--- PROBLEM TO WORK ON ---
With pictures omitted, copy exactly every line from the one that contains "The image size" to the end of the listing below.

--- MATERIALS PROVIDED ---
■ ■ ■ ■ ■ ■ ■
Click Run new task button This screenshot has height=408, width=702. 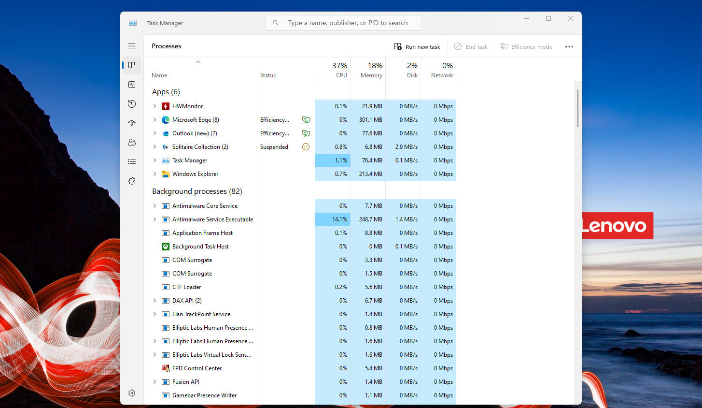417,47
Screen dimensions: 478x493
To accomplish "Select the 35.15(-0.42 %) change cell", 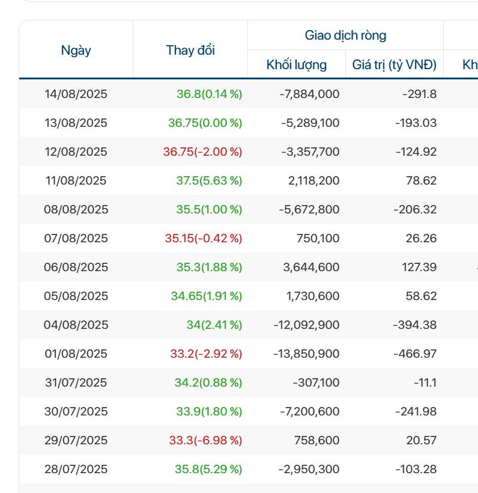I will coord(204,238).
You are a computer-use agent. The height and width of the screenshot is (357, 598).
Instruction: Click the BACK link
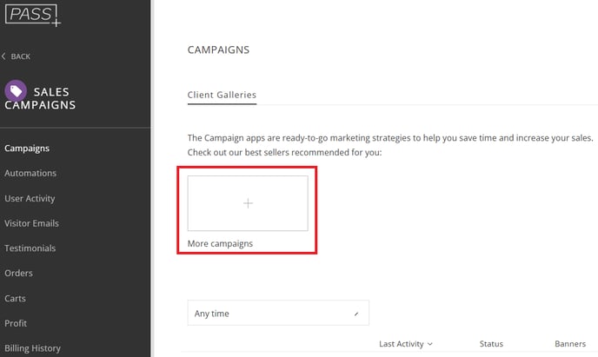click(x=20, y=56)
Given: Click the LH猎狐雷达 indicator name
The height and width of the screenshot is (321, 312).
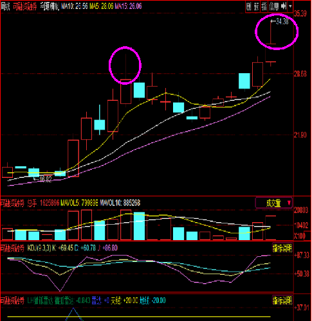Looking at the screenshot, I should coord(40,300).
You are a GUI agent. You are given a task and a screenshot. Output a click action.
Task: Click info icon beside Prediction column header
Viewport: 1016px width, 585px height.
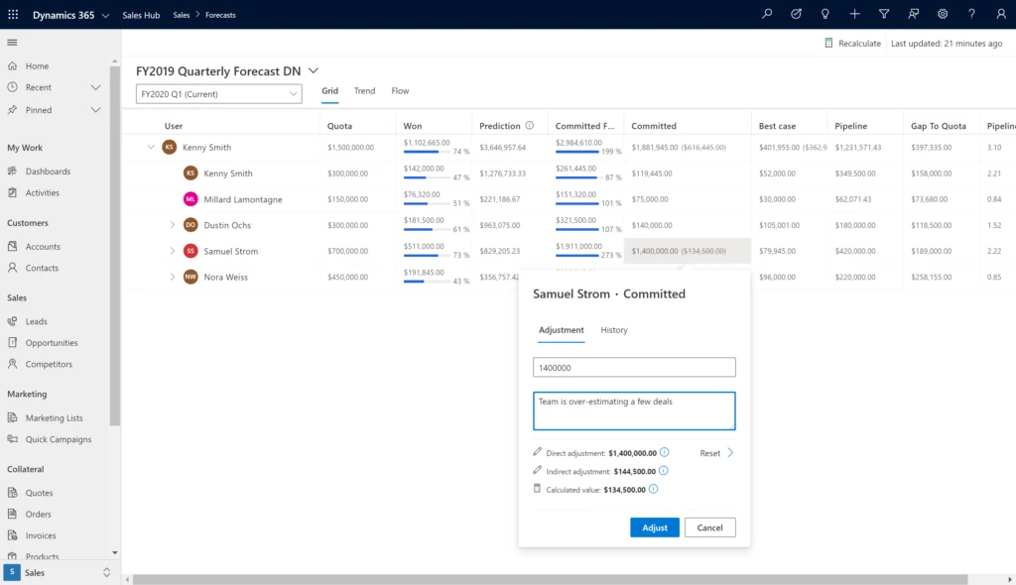click(x=530, y=126)
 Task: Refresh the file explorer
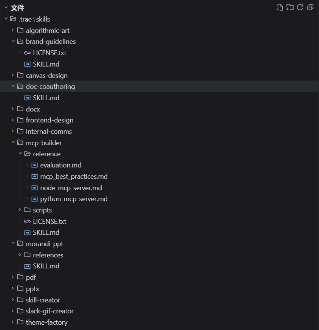tap(300, 7)
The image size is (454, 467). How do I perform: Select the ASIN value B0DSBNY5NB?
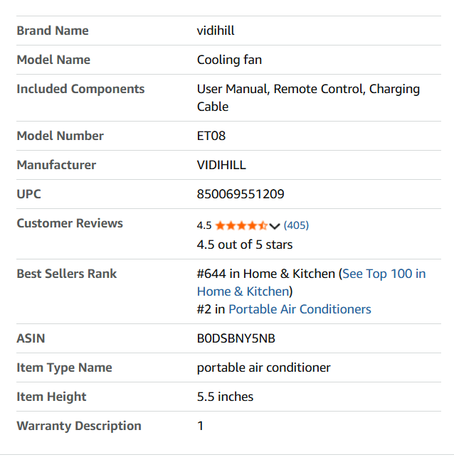pyautogui.click(x=236, y=338)
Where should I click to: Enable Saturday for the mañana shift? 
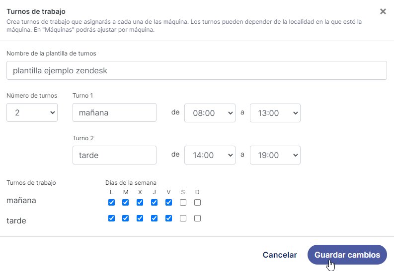point(183,202)
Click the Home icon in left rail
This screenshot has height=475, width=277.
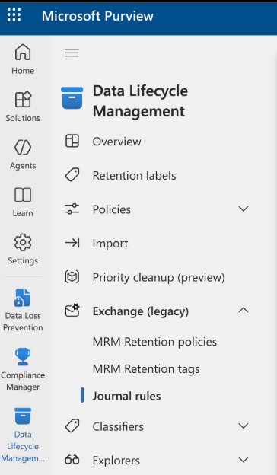(x=23, y=52)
■ ■ ■ ■ ■ ■ ■
--- THE ANSWER ---
The image size is (454, 467). How do I perform: Select the ASIN value B0DSBNY5NB?
pyautogui.click(x=236, y=338)
Where should I click to: Enable Saturday for the mañana shift? 
point(183,202)
Click the Home icon in left rail
This screenshot has height=475, width=277.
(x=23, y=52)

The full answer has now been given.